Amy teaches kindergarten in Janesville, Minnesota. Although it hasn’t been easy, the school district has made it a priority to fund all-day kindergarten because of the benefits they’ve seen.
“Having the extra time with kids makes a huge difference in providing the repetition needed to prepare kids for reading, writing and math,” Amy says.
Amy also sees all-day kindergarten as an important part of preparing kids for their future success emotionally and socially.
“The additional time it gives us to build relationships and have structure in our days is huge,” she says. “For example, one year I had a young girl in my class who was very quiet. Even being in school all day, it took almost half the year before she came out of her shell. But when she did it was so rewarding to see her smile, say ‘good morning,’ answer questions, and make friends. ”

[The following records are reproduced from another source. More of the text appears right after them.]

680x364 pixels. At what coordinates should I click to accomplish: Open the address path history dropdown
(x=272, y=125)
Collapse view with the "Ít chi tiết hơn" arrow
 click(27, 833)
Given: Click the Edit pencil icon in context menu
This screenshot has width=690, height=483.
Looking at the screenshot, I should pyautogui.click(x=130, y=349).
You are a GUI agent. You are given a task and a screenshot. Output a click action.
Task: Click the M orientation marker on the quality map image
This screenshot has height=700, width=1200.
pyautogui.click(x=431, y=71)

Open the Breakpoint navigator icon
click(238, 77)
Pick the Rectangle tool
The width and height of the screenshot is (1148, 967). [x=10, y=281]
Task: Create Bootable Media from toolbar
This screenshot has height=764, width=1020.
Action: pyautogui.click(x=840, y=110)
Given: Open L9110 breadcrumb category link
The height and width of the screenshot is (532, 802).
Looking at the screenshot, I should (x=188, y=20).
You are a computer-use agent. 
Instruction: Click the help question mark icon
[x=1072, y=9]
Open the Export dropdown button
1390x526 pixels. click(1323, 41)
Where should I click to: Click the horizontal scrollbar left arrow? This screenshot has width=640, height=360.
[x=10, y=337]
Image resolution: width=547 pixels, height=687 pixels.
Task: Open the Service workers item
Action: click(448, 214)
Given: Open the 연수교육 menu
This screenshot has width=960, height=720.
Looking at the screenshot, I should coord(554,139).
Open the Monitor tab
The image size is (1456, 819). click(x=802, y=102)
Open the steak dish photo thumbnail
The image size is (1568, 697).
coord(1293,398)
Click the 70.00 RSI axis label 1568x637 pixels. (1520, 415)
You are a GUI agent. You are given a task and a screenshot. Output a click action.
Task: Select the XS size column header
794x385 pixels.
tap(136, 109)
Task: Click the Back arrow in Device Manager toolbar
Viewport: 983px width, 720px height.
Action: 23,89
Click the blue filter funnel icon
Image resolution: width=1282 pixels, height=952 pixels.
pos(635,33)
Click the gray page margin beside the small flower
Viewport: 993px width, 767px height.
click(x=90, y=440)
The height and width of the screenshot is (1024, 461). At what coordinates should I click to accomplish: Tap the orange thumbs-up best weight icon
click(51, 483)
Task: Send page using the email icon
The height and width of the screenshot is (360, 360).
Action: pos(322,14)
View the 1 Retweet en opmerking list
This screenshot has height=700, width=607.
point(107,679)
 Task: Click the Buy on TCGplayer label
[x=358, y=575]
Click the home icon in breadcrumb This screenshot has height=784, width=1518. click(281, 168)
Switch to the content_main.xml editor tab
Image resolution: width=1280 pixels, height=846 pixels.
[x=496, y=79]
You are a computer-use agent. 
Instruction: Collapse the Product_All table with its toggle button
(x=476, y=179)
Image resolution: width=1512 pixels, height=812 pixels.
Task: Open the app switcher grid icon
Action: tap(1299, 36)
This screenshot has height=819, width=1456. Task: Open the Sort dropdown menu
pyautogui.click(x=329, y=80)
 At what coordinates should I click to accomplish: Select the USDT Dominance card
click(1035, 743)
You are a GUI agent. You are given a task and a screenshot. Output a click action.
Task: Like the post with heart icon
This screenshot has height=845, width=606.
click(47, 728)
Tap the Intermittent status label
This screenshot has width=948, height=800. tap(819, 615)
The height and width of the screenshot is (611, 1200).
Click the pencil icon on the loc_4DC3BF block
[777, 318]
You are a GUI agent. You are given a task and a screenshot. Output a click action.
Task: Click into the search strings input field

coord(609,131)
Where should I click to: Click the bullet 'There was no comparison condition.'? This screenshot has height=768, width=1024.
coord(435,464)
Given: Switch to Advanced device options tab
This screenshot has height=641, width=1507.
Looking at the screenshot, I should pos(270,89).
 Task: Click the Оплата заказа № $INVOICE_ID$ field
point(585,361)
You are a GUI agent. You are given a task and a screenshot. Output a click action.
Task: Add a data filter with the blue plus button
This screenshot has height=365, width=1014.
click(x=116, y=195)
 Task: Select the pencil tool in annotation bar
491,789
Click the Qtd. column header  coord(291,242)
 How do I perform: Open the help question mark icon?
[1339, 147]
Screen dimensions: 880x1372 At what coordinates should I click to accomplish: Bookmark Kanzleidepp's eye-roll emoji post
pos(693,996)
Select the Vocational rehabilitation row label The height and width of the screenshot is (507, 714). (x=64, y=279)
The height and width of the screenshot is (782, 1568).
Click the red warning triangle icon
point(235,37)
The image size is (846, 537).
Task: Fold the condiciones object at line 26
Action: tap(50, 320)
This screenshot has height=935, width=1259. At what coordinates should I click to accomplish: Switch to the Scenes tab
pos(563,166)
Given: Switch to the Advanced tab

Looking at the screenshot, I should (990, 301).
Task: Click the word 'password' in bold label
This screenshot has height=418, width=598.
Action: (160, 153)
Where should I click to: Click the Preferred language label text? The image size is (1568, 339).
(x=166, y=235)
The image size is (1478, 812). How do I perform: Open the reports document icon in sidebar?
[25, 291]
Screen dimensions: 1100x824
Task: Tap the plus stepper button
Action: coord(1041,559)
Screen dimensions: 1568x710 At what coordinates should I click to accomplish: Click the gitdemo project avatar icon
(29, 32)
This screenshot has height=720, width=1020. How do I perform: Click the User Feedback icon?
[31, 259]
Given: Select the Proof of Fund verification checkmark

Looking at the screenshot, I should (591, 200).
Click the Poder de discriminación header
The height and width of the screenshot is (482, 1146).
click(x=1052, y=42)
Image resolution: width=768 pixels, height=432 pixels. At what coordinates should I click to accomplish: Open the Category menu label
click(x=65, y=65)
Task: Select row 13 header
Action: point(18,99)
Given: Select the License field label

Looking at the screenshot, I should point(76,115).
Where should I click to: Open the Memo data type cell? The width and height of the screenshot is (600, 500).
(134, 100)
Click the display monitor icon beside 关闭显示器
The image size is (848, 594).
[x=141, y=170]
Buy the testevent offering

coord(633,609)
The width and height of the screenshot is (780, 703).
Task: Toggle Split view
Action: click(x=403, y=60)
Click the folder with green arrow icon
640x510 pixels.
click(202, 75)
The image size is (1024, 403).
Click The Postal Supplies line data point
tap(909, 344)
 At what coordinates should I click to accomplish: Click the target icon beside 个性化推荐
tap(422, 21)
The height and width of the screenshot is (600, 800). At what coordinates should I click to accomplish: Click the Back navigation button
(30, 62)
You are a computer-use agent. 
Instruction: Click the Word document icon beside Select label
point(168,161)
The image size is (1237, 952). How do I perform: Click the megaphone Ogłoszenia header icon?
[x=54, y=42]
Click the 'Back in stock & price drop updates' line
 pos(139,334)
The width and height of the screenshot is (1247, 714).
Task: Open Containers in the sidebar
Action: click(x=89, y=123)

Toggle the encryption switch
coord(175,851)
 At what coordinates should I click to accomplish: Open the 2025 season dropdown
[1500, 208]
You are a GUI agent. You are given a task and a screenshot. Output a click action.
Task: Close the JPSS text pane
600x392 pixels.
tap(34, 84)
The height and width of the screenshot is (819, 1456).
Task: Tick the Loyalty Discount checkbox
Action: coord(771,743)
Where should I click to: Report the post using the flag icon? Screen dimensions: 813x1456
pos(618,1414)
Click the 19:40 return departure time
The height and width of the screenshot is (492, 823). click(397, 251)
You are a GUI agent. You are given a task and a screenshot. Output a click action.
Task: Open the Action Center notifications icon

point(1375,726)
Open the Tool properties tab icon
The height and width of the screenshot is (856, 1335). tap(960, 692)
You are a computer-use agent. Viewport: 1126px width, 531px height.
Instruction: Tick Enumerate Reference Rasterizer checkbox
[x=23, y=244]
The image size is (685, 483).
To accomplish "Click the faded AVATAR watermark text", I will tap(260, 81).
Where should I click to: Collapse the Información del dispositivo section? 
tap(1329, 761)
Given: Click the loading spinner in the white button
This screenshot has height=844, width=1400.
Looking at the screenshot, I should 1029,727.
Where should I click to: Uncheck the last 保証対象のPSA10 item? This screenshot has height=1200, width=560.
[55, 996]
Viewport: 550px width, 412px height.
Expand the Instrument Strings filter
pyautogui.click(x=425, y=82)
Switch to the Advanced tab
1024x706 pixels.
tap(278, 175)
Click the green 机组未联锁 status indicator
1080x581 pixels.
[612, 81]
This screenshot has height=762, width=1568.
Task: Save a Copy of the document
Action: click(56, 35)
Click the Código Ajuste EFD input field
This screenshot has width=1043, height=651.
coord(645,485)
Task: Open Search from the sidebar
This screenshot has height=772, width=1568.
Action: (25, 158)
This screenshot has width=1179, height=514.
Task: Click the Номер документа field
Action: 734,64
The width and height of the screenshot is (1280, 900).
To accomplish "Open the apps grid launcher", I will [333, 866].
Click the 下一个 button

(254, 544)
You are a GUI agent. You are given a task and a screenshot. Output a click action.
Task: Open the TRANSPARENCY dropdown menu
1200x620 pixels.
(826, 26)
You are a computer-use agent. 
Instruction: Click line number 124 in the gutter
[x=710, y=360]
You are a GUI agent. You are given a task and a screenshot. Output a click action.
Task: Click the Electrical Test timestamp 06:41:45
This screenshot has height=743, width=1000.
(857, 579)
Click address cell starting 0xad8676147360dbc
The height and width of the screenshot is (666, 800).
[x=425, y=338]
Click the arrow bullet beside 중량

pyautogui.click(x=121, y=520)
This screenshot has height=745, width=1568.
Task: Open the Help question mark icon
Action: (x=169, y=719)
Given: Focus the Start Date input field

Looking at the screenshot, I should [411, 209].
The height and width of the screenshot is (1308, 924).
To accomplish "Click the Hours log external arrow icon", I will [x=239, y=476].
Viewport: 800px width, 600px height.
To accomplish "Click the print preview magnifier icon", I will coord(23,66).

Amy also knows how important these breakthroughs are to prepare students for the first grade.
“First grade is a big learning year, but when they are used to coming to school all day and have had the chance to get comfortable with a teacher and their classmates, their anxiety goes down, which is critical to helping them learn.”
But not every child gets that chance. Amy worries about the gap created in Minnesota when not every child gets that same opportunity.
“We try to teach our kids about fairness,” she says, “But what are we saying if they are not all having an equal opportunity to succeed?”
With fair and adequate revenues, we can make sure all Minnesota kindergarteners get the time and attention they need to succeed.